Take the latest growth figures for the third quarter, out yesterday. The eurozone as a whole grew by 0.2 per cent, but there were large differences within the region. Thus the German economy grew by 0.5 per cent and France 0.4 per cent, which compares to 0.5 per cent for the UK. But Spain and Portugal contracted by 0.4 per cent and, while we don't yet have figures for Italy or Greece, estimates suggest that the latter clearly shrank and the former at best stagnated.

That is just one quarter's figures but, if you take the trend of industrial production over the past few years, Germany is now just about back to its peak in 2008, whereas Spanish industrial production has hardly risen from its floor in 2009 and Italy has made up only about one-third of the lost ground. A similar divergence has occurred in unemployment levels, with Spain the highest in Europe at 21.5 per cent, and Germany at its lowest for 22 years at 6.6 per cent.

Alongside this economic divergence has been added financial divergence. Three years ago, eurozone countries could borrow at more or less the same rates: Greece paid more than Germany but the premium was only around one percentage point. Now Greece, Portugal and Ireland cannot borrow at all from the markets. Yesterday saw Italian yields back above 7 per cent and Spain being unable to sell its full quota of short-term debt, despite paying more than 5 per cent for one-year loans. Even France would have to pay more than 3.5 per cent for 10-year money, whereas Britain would pay only a little above 2 per cent, not that much more than Germany at 1.75 per cent.

So in financial terms there is actually a three-speed Europe, with Germany and the UK in the fast lane, France in the middle lane, and Spain and Italy in the slow lane. (I suppose you could say that the bailout countries, Greece, Portugal and Ireland, are on the hard shoulder, but that is a bit unfair on Ireland, whose economy may be back to growth.) These market movements of the past few days have become quite ugly because the world's saving community is in effect saying that it thinks Italy will need to be rescued, in effect by Germany. A multi-speed Europe exists and it will be devilishly hard to close the gap.

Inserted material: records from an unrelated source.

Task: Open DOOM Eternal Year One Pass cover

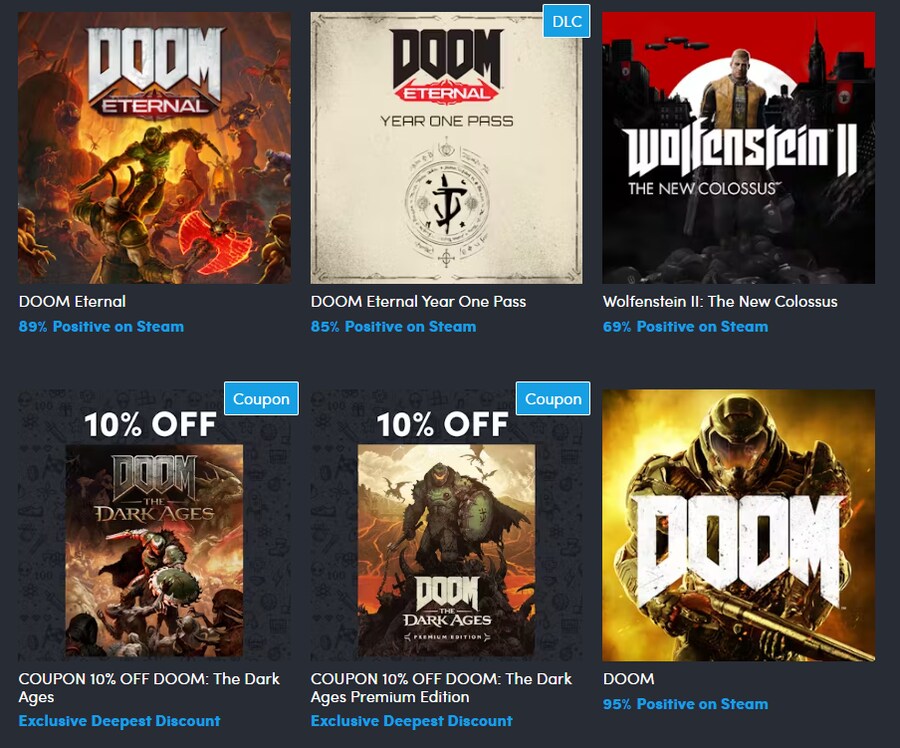Action: tap(447, 148)
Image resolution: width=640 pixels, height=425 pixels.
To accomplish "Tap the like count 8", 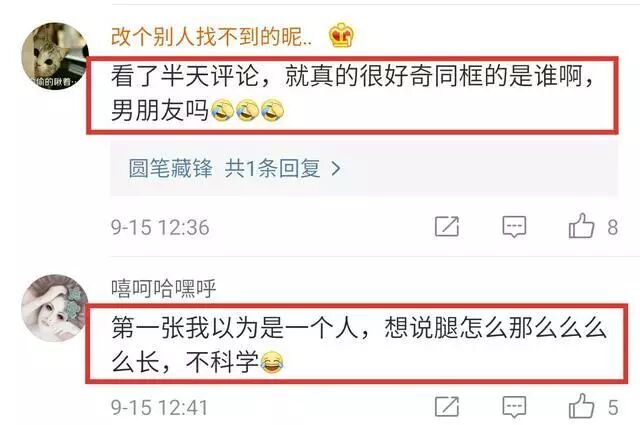I will 612,227.
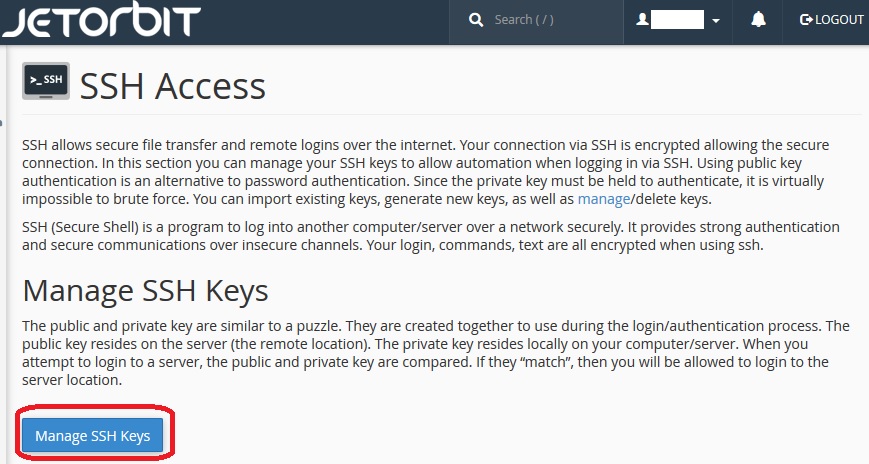Follow the blue "manage" hyperlink
The image size is (869, 464).
(x=604, y=199)
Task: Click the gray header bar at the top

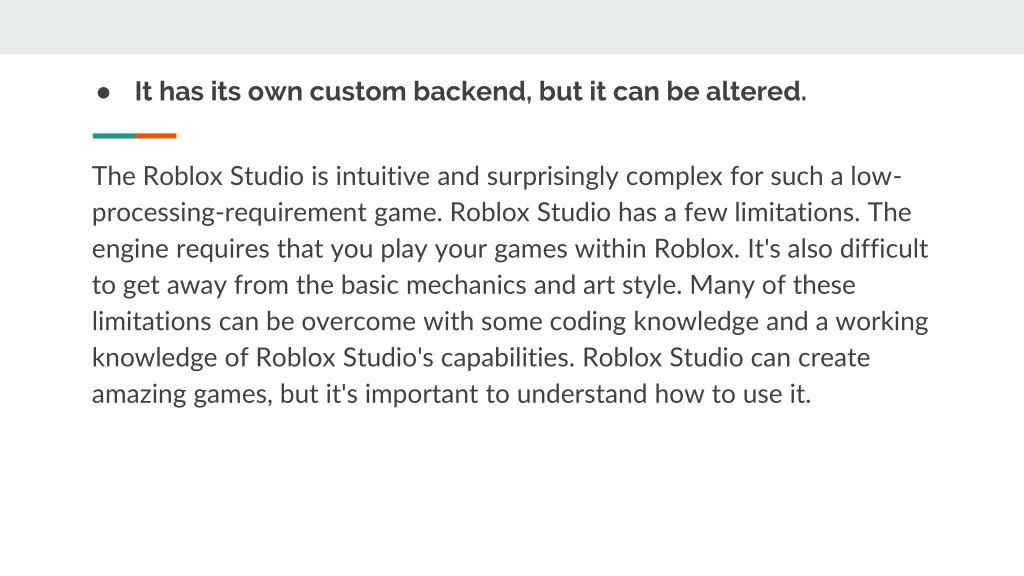Action: pos(512,27)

Block the borders and you risk paying a price

Yes, but how do immigration controls affect the economy? The row over the UK's porous borders is essentially political rather than economic but ease of migration does over time have a profound economic impact.

We know that more people in a country will generate more economic activity: GDP will be higher. Thus during the decade before the 2008 downturn the British economy was able to grow at above its long-term trend because it imported people. But whether GDP per head is higher than it otherwise would be is another matter, depending on the type of inward migration, the skill-base of the migrants, their age and so on. My guess is that real GDP per head benefited from the great migration boom but the boom may have increased income disparities.

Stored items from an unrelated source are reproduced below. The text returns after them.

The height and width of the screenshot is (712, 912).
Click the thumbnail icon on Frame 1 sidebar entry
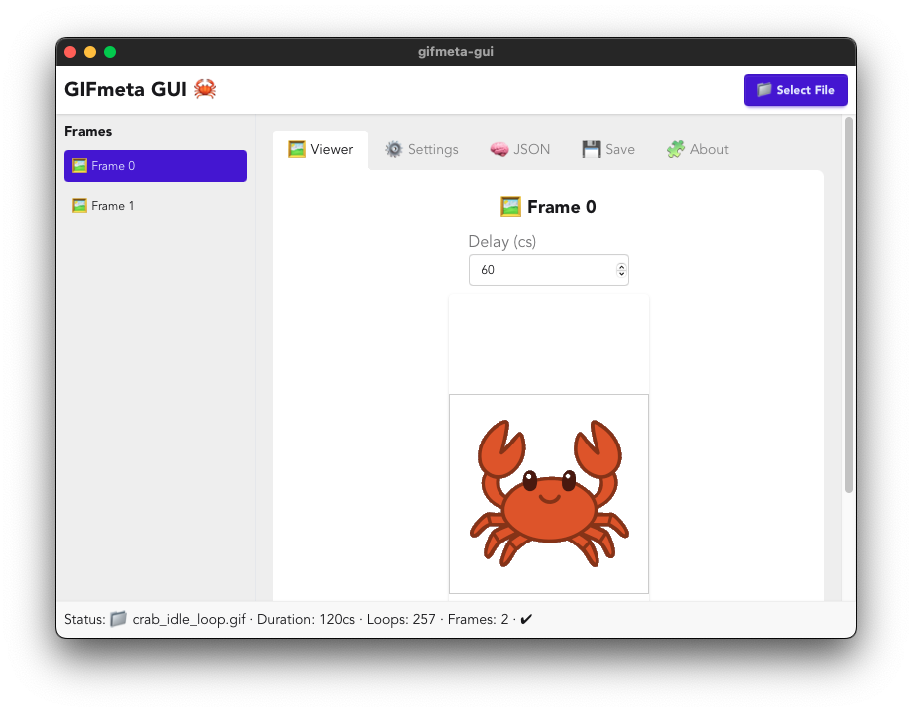coord(80,205)
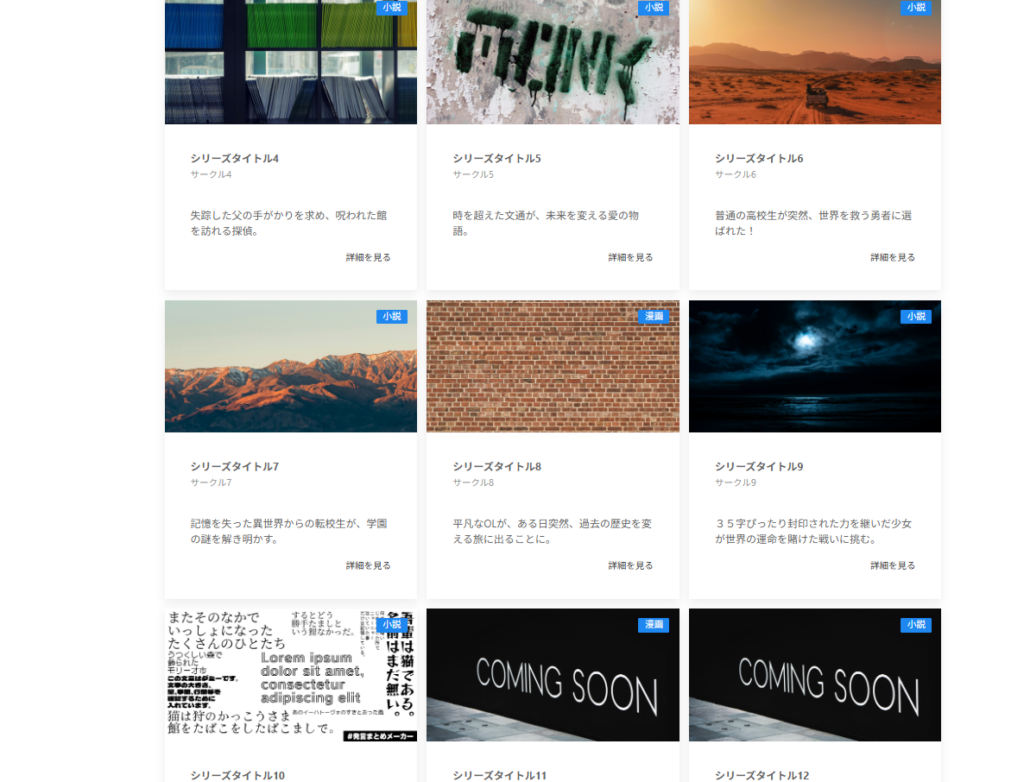Click the サークル8 circle name
Image resolution: width=1024 pixels, height=782 pixels.
473,482
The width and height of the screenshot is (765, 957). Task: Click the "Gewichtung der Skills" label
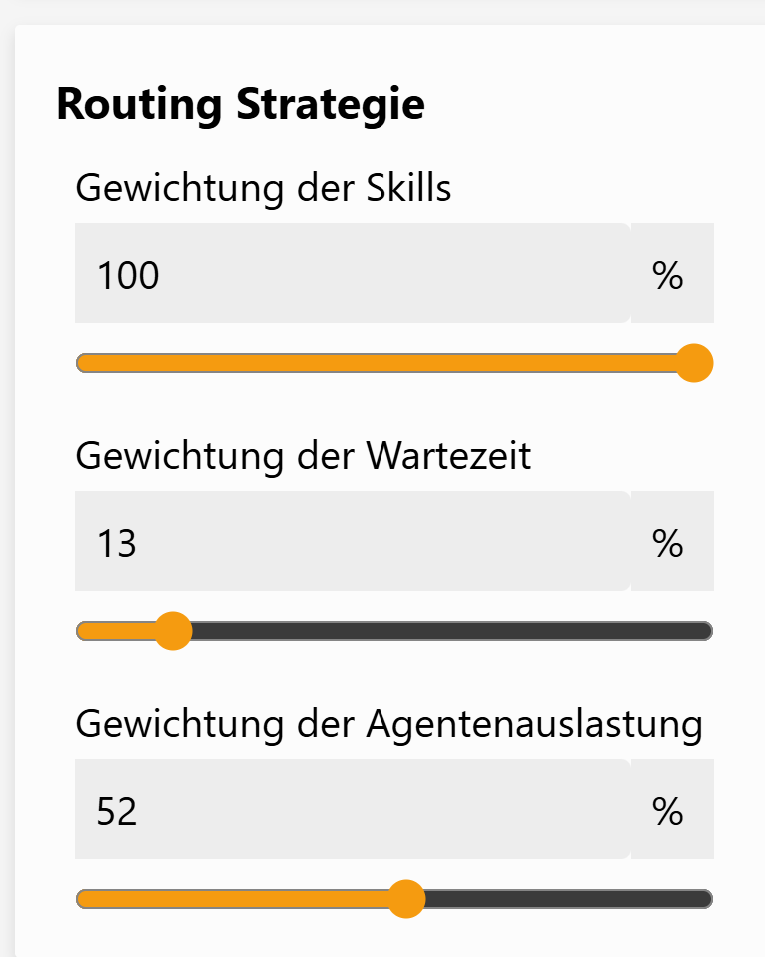(263, 188)
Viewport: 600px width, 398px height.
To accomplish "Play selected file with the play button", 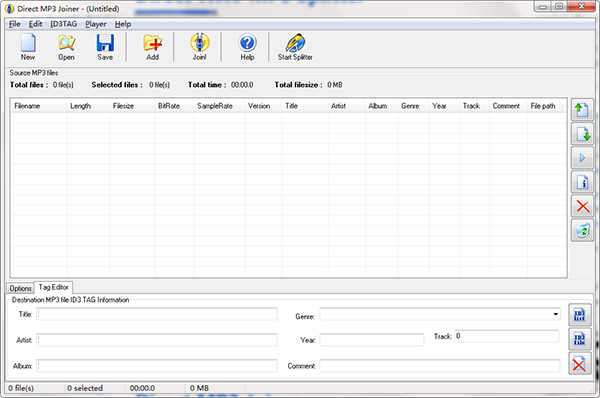I will [x=582, y=158].

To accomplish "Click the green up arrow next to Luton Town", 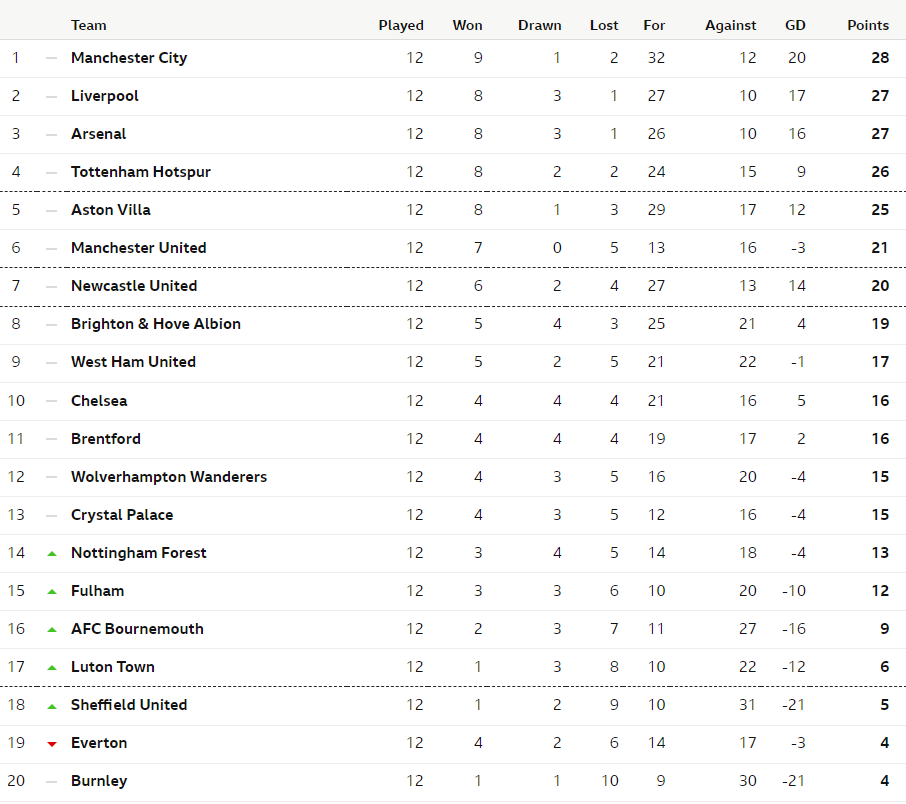I will point(52,668).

When you look to future dynamics it is even harder to be sure. There are side-effects from attempts to control migration. Thus we know that tighter border controls in the US damaged tourism. But we don't know how migration affects inward investment: to what extent do companies choose location on the basis of ease of shifting staff? Nor do we know the long-term economic burden imposed by border queues at airports. But there must be a cost and right now any drag on economic activity is unwelcome.